The costs of this appeal are assessed to the defendants-appellees, Alliance
Compressors, Inc.
13 NUMBER WCA05-0855
COURT OF APPEAL, THIRD CIRCUIT
STATE OF LOUISIANA
I agree with ultimate decision reached by the majority in this case. I
disagree, however, with the finding that Allied made a prima facie case of fraud
regarding the alleged over stated mileage. First, I note that Mrs. Smith is entitled to
reimbursement for reasonable and necessary distances traveled. She is not required
to take the absolute shortest route. Next, the investigator did not follow Mrs. Smith
on the visits. He merely calculated what he believed the mileage should be. The
distance claimed by Mrs. Smith is only slightly over the investigator’s calculated
distance and is identical for each trip to her respective doctors indicating that she may
have just taken a different route from that planned by the investigator. Furthermore,
I do not believe that the slight difference in mileage claimed by Mrs. Smith and the
investigator indicate a willful intent to defraud.

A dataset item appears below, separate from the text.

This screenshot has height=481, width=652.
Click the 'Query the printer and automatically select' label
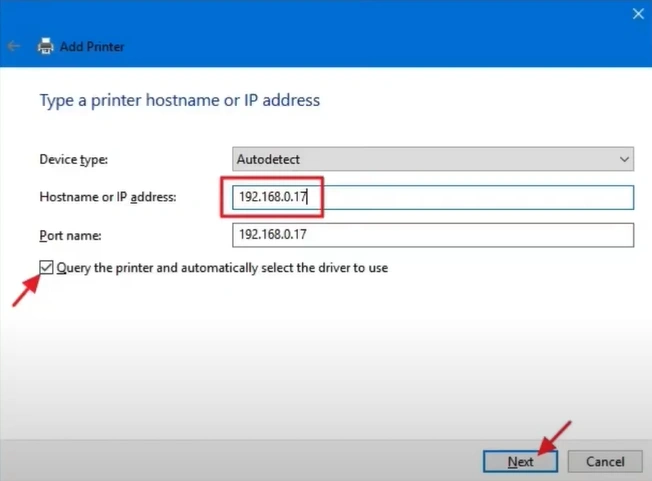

I find this case similar to Noel v. Home Health Care 2000, Inc., 03-1280
(La.App. 3 Cir. 3/3/04), 867 So.2d 945 wherein this court, noting that the shortest
route is not required, found that the plaintiff did not wilfully misrepresent her mileage
claims despite the fact her submission was modestly higher than distances calculated
by an investigator and MapQuest. These cases stand in marked contrast to Johnson
v. Basic Indus., Inc., 97-1136 (La.App. 3 Cir. 4/15/98) where plaintiff claimed 20-24 miles for a 7.8 mile round trip, 10 miles for a .8 mile round trip, and 25 miles for a 3.2
mile round trip. Such a gross overstatement clearly indicates a wilful intent to
defraud. Conversely, given the facts of this case, I simply do not find that a wilful
intent on Ms. Smith’s part was demonstrated.